Exclaims Eric Cartmyain.
These things really suck!
Yeah, these things are so gay!
Say Kenny, Kyle and Styain.

I can visualize the collective persona of that part of the society which would like to just continue the routine and get on with the Business, driving in a car in search of the next bounty, turning his (or her) head skywards and asking, ‘What’s it to be Lord…?’

Proxy Post (1)

In this post I will just reproduce something written by someone else (with a bit of editing by me). I am posting it because otherwise it may not be posted at all and I think it may be of interest to some of us (where ‘us’ means researchers, especially in NLP/CL). So here is the first proxy post on this blog:

To Publish or Not to Publish

A friend of mine (let’s call him John Gourmet) recently had a major research paper rejected. The paper was central to his Master’s thesis and contained substantial innovation by all accounts (besides ‘impressive numbers’). John was so dejected that he mailed all his co-authors and supervisors that he wants to leave the whole publication business: forever. An excerpt:

I don’t bother about acceptance or rejection, but they completely ignored the novelty in the approach to solve the problem … I am really disappointed, sir. I am not interested in writing or participating in any publication work anymore …

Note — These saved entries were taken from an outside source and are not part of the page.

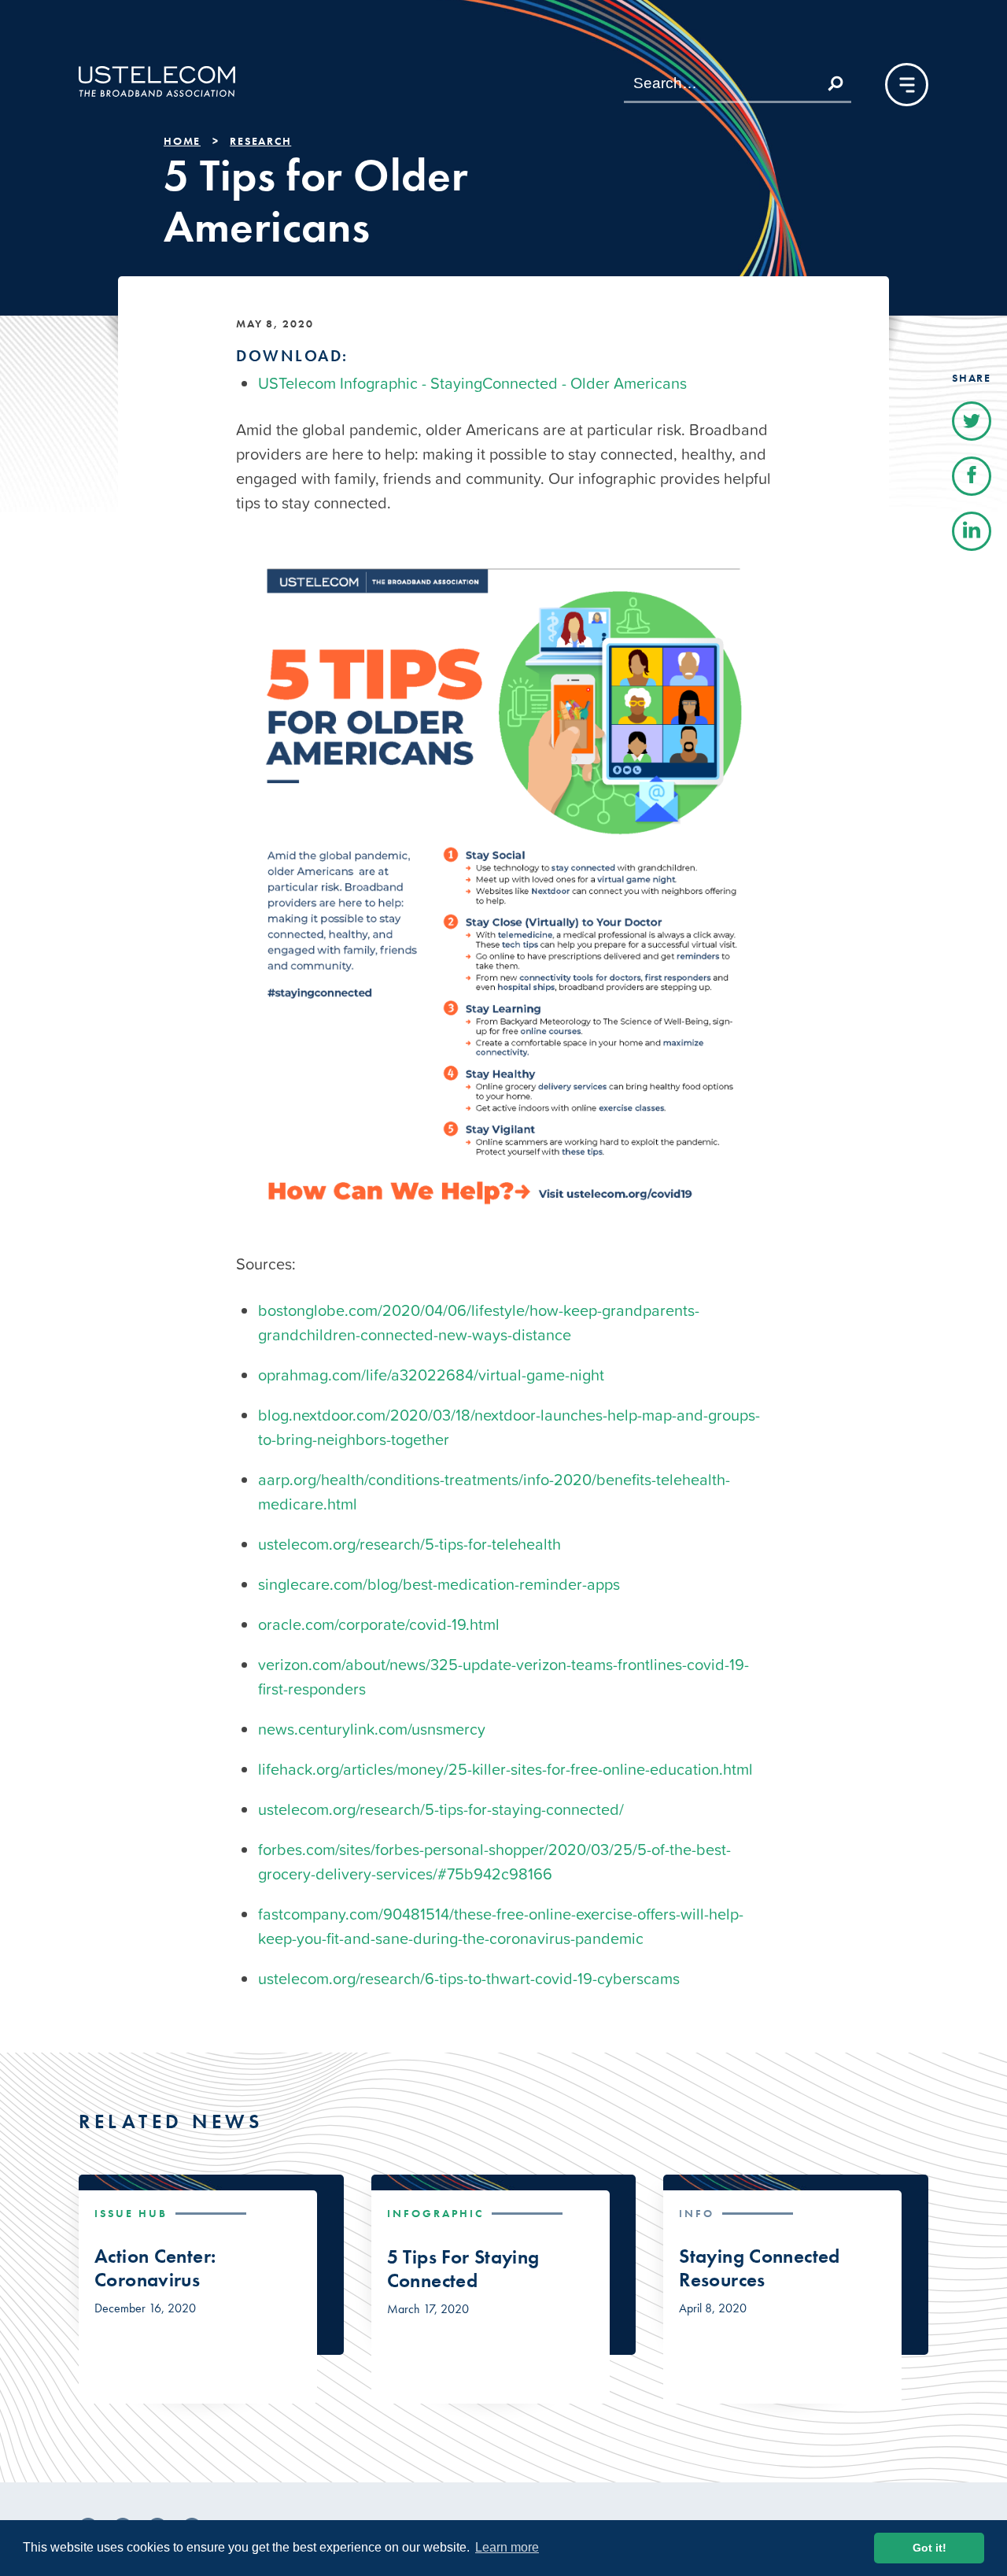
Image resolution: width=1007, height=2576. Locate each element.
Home (182, 141)
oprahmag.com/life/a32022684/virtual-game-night (431, 1375)
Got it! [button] (929, 2547)
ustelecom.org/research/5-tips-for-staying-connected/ (441, 1809)
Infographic (435, 2213)
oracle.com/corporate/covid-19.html (379, 1624)
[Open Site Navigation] (906, 84)
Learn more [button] (507, 2547)
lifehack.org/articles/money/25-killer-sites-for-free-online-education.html (505, 1769)
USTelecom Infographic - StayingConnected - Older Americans (472, 383)
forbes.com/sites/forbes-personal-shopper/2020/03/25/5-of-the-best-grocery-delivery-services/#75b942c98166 (494, 1862)
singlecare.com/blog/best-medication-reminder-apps (439, 1584)
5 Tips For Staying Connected (463, 2269)
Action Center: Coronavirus (155, 2268)
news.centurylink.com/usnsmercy (371, 1729)
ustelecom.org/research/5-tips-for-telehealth (409, 1544)
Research (260, 141)
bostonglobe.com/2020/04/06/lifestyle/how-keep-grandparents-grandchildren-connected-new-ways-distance (478, 1323)
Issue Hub (131, 2213)
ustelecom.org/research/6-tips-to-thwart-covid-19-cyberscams (469, 1978)
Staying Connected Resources (759, 2268)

That paper does not matter a lot to Gourmet as he will be defending his thesis soon (he has other publications) and is working in the industry. However, one of his co-authors replied:

… if you work more and come up with something more fundamentally innovative, your paper is likely to be rejected, and your own less good paper might be accepted … Don’t just stop thinking of publications. Without them you can’t survive in the research world. It’s like passing exams. Exams are stupid, you have to pass them if you want to do certain kind of work.

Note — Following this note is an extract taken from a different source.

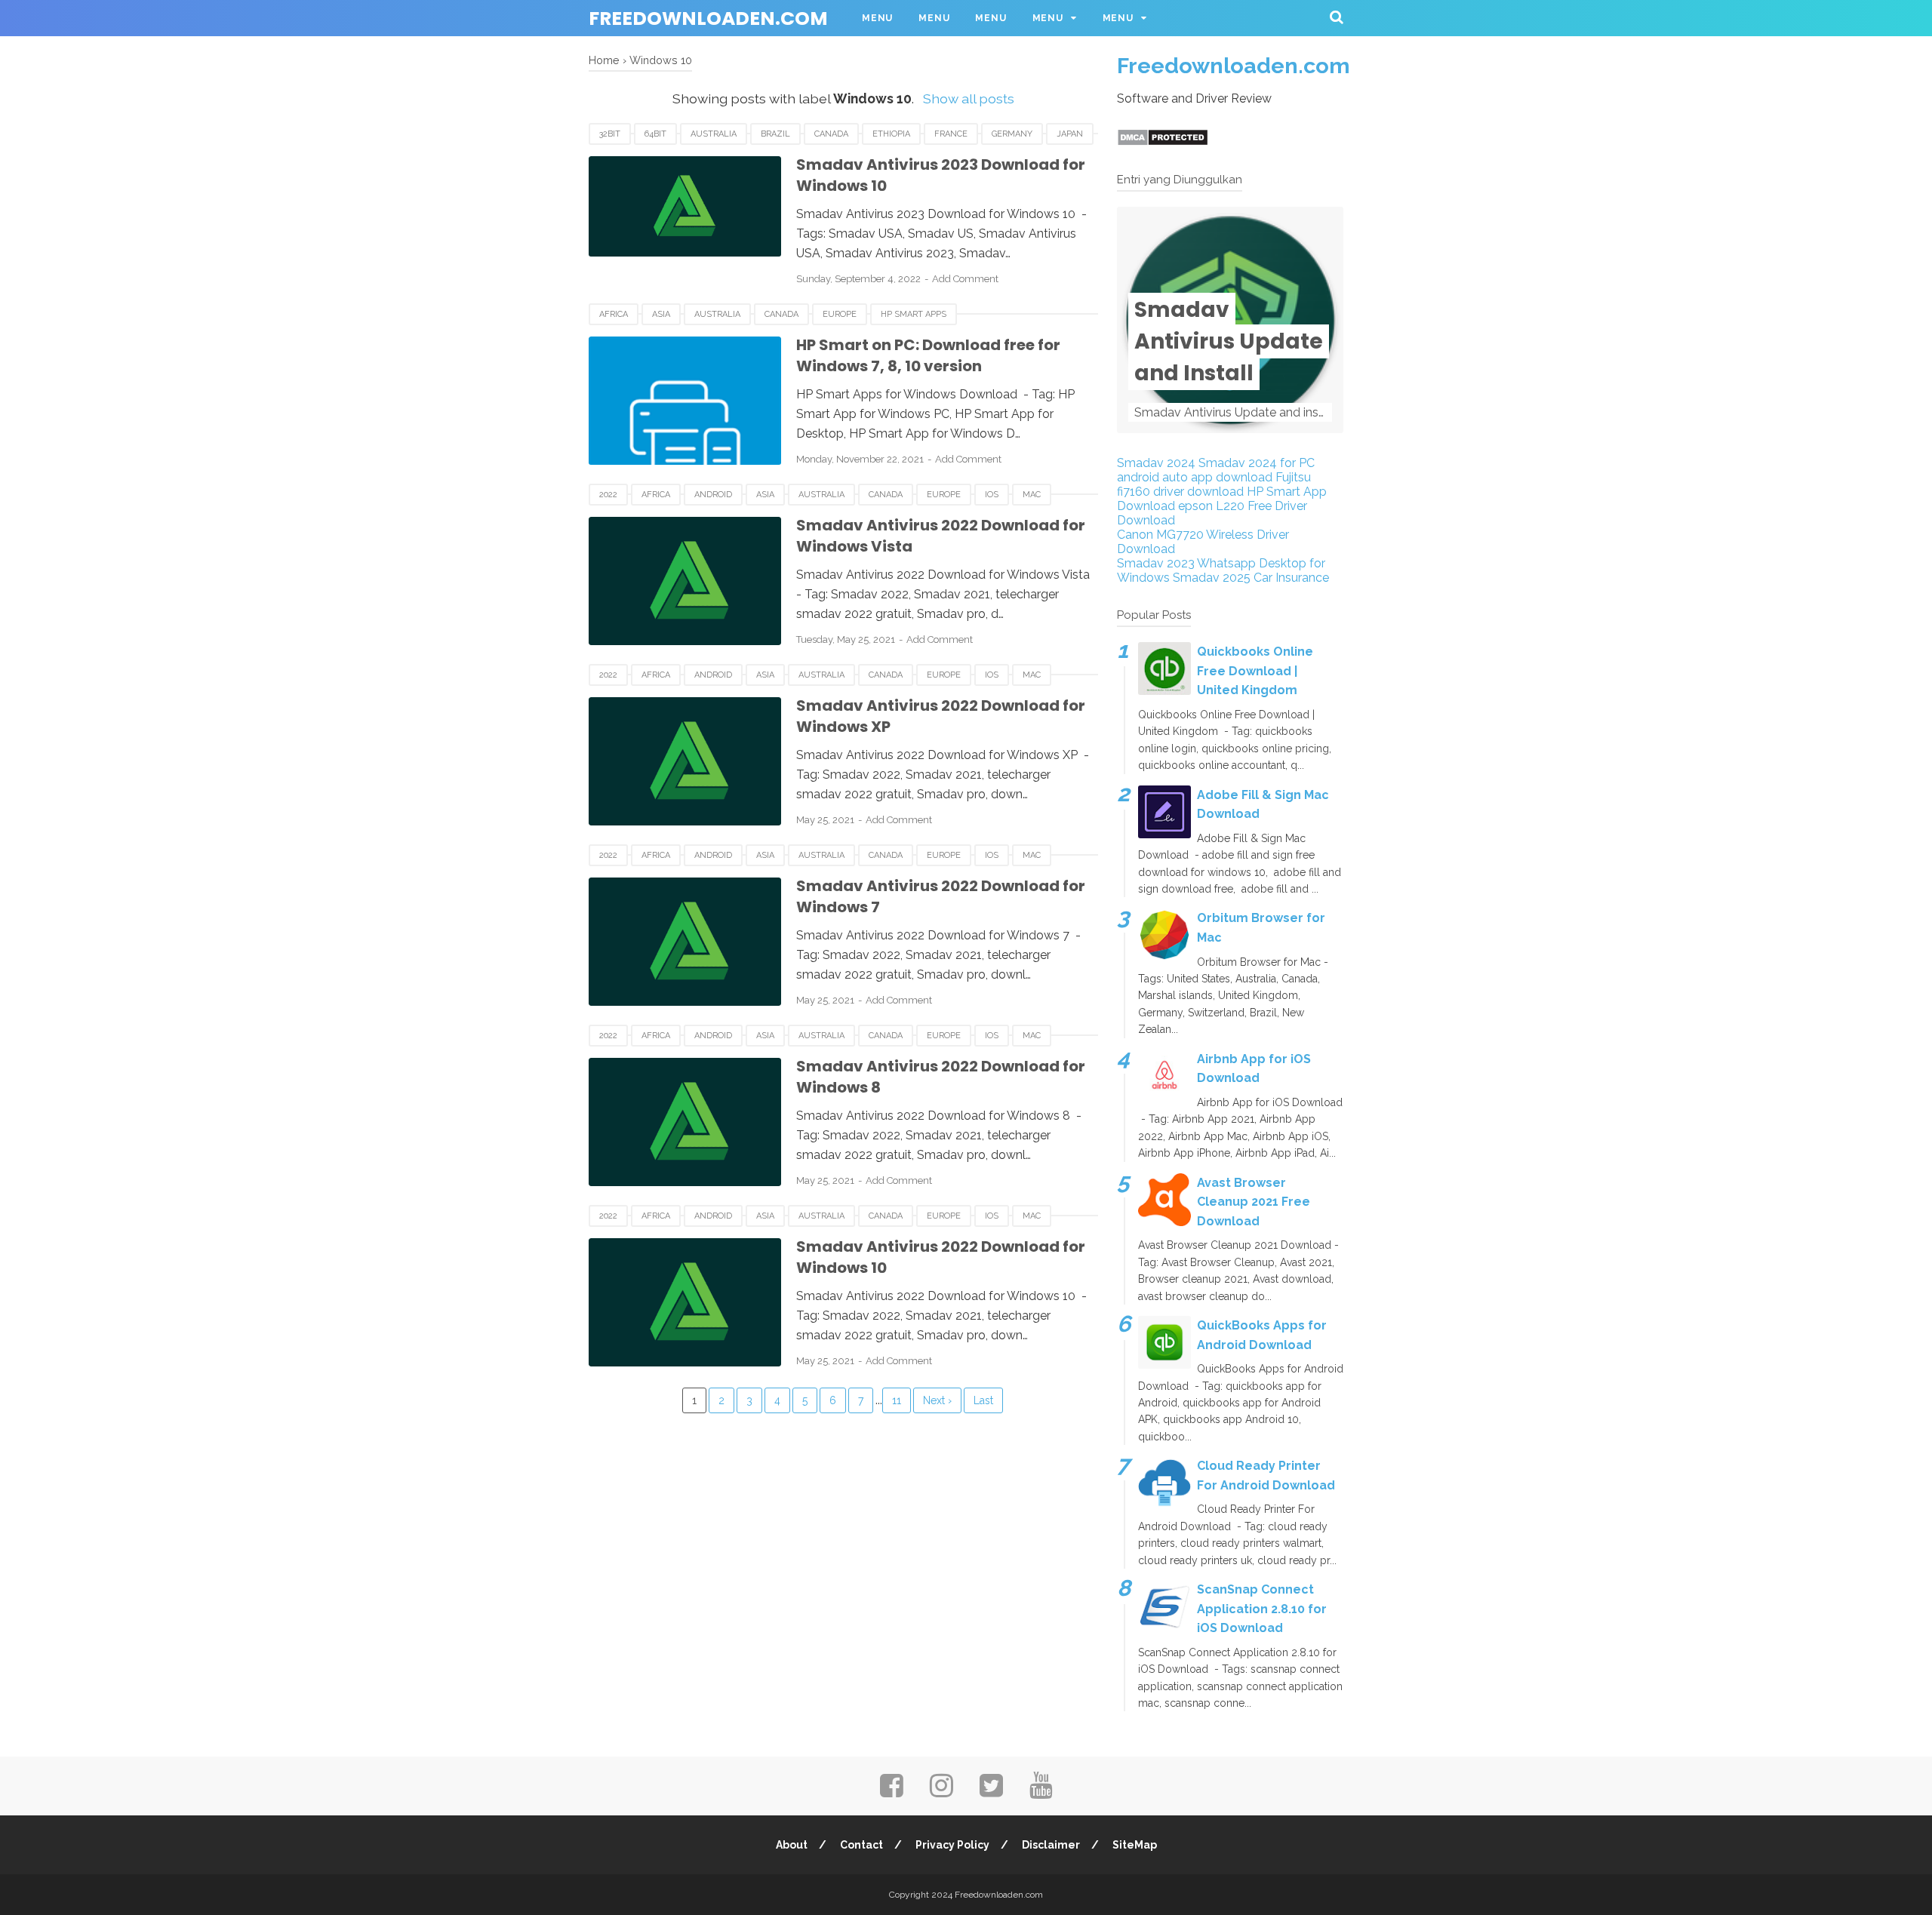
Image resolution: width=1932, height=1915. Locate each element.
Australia (714, 134)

I would not discuss the importance of publications in the research world, nor the relevance of publications to a researcher. I have not seen enough and to some extent believe that publications are not exactly like exams. But the exam part of the latter statement really caught my attention. Which brings us to the reason why I am writing this.

Anybody who decides to go for graduate school should write something known as the General GRE. While it has some utility, I seriously wonder whether it significantly helps in separating the wheat from the chaff. I have known people who study for a single GRE test (which supposedly tests only basic verbal and analytical abilities) for as long as 3 years. How can one calibrate the performance of such a candidate with somebody who went through the testing pattern only a few times? It should be noted that the GRE is not supposed to be an exam which tests your preparedness or knowledge, but basic cognitive abilities. And students around the world (especially from India and China) regularly outscore their abilities (and their previous scores) by preparing long, very long.

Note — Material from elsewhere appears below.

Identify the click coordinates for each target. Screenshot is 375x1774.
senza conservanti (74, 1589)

Anyway, the reality is that we all have to face it: the standardized testing system. While many similar things in life can be hacked, standardized tests are far more susceptible to it. When I decided to go for graduate studies, I knew that I would be too engrossed in technical work and my research. Instead of studying for a longer period, I took out some time to figure a way out of studying longer. I prepared for around 3-4 weeks (only few hours daily) and got the scores I wanted.

Coming back to John Gourmet, one of the chief reasons why he is prone to not go for PhD is that he too is afraid of the standardized tests. Now he is afraid of the publication process too.

Just a reminder: This is a proxy post.